- US film poster
- Directed by: Lee Robinson Marcello Pagliero
- Written by: Rex Rienits
- Based on: story by Lee Robinson Chips Rafferty
- Produced by: Marcello Pagliero Chips Rafferty Lee Robinson
- Starring: Chips Rafferty Françoise Christophe
- Cinematography: Carl Kayser
- Edited by: Alex Ezard
- Music by: Georges Auric
- Production companies: Southern International Productions (Australia) Discifilm (France)
- Distributed by: MGM (Aus) Patric Pictures (US)
- Release dates: 28 July 1956 (France); 24 October 1956 (Australia);
- Running time: 93 minutes
- Countries: Australia France
- Languages: English French
- Budget: £65,000
- Box office: £90,000 (England) 1,333,157 admissions (France)

= Walk Into Paradise =

1956 film

Walk Into Paradise (also known as Walk Into Hell) is a 1956 French-Australian international co-production adventure film directed by Lee Robinson and Marcello Pagliero and starring Chips Rafferty and Françoise Christophe. It was shot on location in the highlands of Papua New Guinea and was one of the most popular Australian films ever made until that date.
==Plot==
In New Guinea, Ned "Shark Eye" Kelley floats in town on a raft, suffering from malaria and heat.

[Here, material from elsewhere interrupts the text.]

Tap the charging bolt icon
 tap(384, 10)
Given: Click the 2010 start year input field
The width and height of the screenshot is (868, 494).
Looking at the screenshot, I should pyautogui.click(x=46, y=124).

He has discovered oil in a valley. The local Australian District Officer, Fred, tells Kelley he cannot exploit the oil until the area has been officially "opened up".

In Port Moresby, another District Officer, Steve MacAllister, is about to go on eight months' leave when called in to help on the expedition, as he is the only person who knows the area. MacAllister has to help put in an airstrip so geologists can fly to the territory.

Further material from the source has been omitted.